Für diese Einschätzung hat Lauenburgs Bürgermeister auch allen Grund: Etwa 30 Bewohner der benachbarten Gebäude mussten ihre Häuser verlassen, während die Feuerwehr gegen die Flammen kämpfte. Lange in der Kälte ausharren, brauchten sie aber nicht - andere Altstadtbewohner boten ihnen während der Evakuierung Unterschlupf. "Bei mir waren sechs Kinder, ein Vater und drei Hunde zu Gast", berichtet Frank Wiese, der ein Haus oberhalb des Kirchplatzes bewohnt. Was ihn besonders bewegte: "Die Kinder wurden ja aus dem Schlaf gerissen. Sie saßen die ganze Zeit in Decken gehüllt auf dem Sofa, sprachen kaum ein Wort und hatten Angst, dass ihr Haus abbrennt."

Aber auch für die Erwachsenen war die Nacht zu Ende, noch ehe sie begonnen hatte. Klaus Peter Wiedmann wohnt in unmittelbarer Nachbarschaft zum Brandhaus und musste mit seiner Frau die Wohnung verlassen. "Ich habe die ganze Zeit gedacht: Was wäre, wenn jetzt so ein Sturm wie in den vergangenen Tagen toben würde", sagt er. Was ihm Mut machte: "Die Feuerwehrleute haben ruhig und konzentriert gearbeitet, da saß jeder Handgriff." Und noch etwas fiel ihm auf: "Die Altstadtbewohner haben zueinander gestanden, wie zur Zeit des Hochwassers. Das findet man nicht überall."
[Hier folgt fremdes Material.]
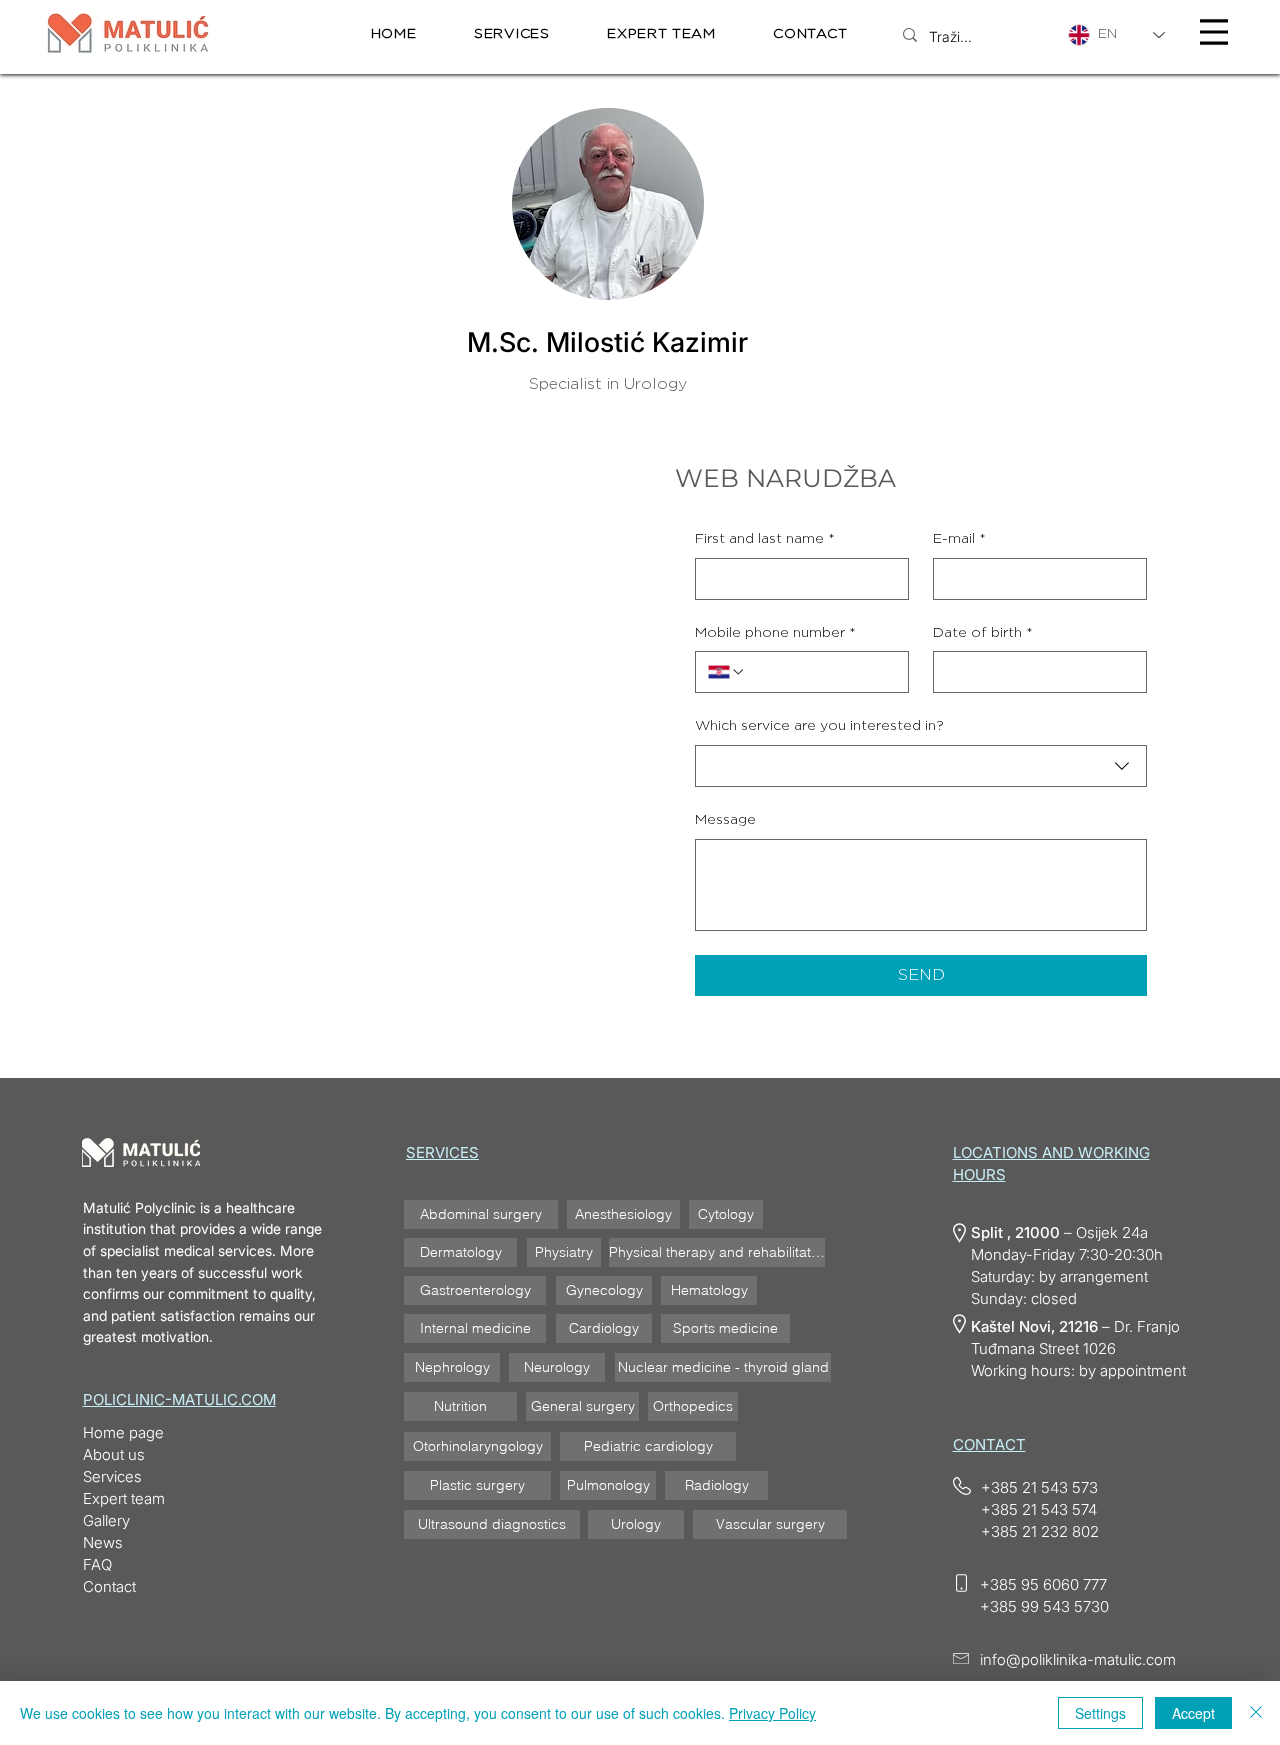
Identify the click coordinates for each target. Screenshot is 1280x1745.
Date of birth (983, 633)
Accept (1193, 1713)
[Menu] (1214, 32)
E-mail (959, 539)
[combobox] (921, 766)
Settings (1100, 1713)
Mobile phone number (775, 633)
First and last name (765, 539)
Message (725, 820)
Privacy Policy (772, 1713)
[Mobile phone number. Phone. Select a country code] (727, 672)
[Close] (1256, 1713)
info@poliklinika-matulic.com (1078, 1659)
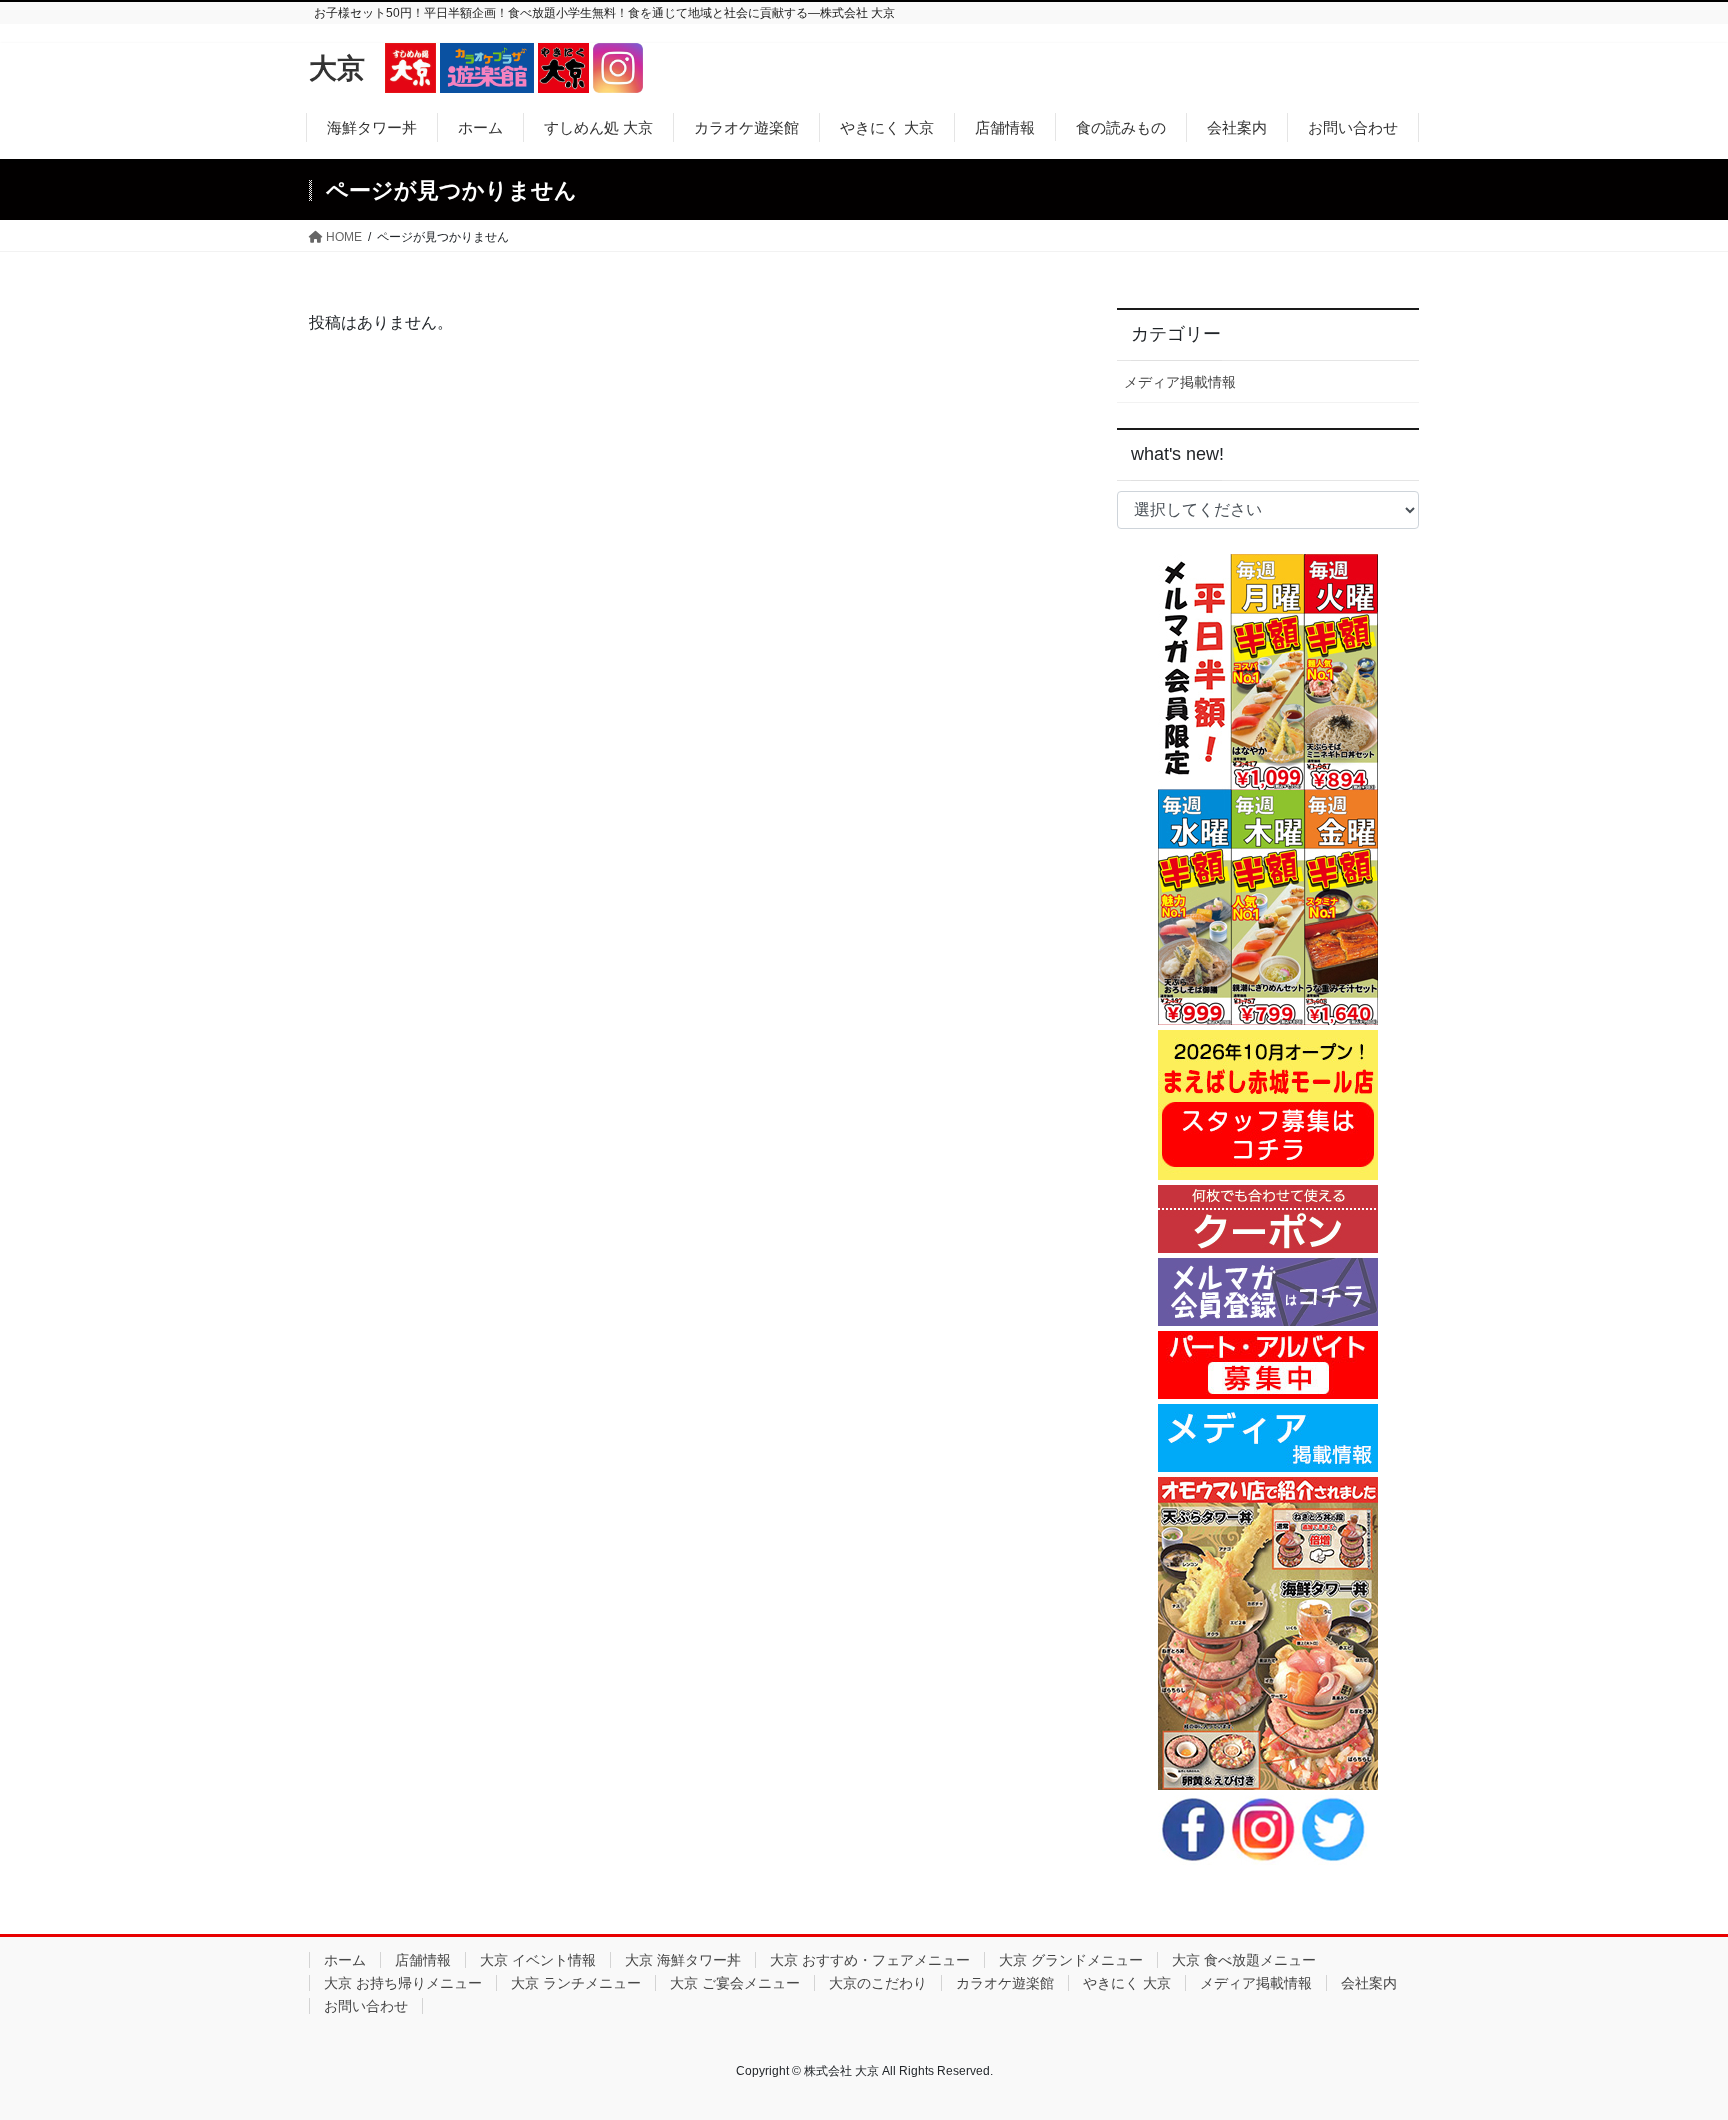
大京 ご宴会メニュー (735, 1983)
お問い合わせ (366, 2006)
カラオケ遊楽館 (1005, 1983)
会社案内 (1369, 1983)
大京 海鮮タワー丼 (683, 1960)
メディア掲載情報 (1180, 382)
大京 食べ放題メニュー (1244, 1960)
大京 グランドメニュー (1071, 1960)
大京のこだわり (878, 1983)
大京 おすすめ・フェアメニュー (870, 1960)
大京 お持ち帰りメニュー (403, 1983)
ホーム (345, 1960)
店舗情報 (423, 1960)
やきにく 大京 (1127, 1983)
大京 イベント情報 (538, 1960)
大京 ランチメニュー (576, 1983)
Dreiste Einbrecher nutzen Gunst der Stunde

Den größten Albtraum der Brandnacht erlebte wohl das ältere Ehepaar, das seit Jahrzehnten im Erdgeschoss des Unglückshauses lebt: Während der Evakuierung nutzten Einbrecher die Gunst der Stunde und drangen in die Wohnung ein. "Es ist nicht zu fassen, dass Menschen dazu fähig sind", sagt Thomas Kasdorff, dessen Familie dem 89-jährigen Mann und seiner 78-jährigen Ehefrau ein Zimmer in ihrem Hotel zur Verfügung gestellt hatte. Beide sollten etwas zur Ruhe kommen. Doch als die Senioren gestern Morgen ein paar Sachen aus ihrem zurzeit nicht bewohnbaren Zuhause holen wollten, gab es eine böse Überraschung: Über ein eingeschlagenes Küchenfenster im Hinterhof hatten sich Unbekannte Zutritt verschafft. Ihre Beute: Bargeld und wichtige Dokumente.

Wann die beiden Rentner wieder nach Hause können, ist derzeit noch unklar. Seit gestern leben sie in einer Übergangswohnung in Hohnstorf.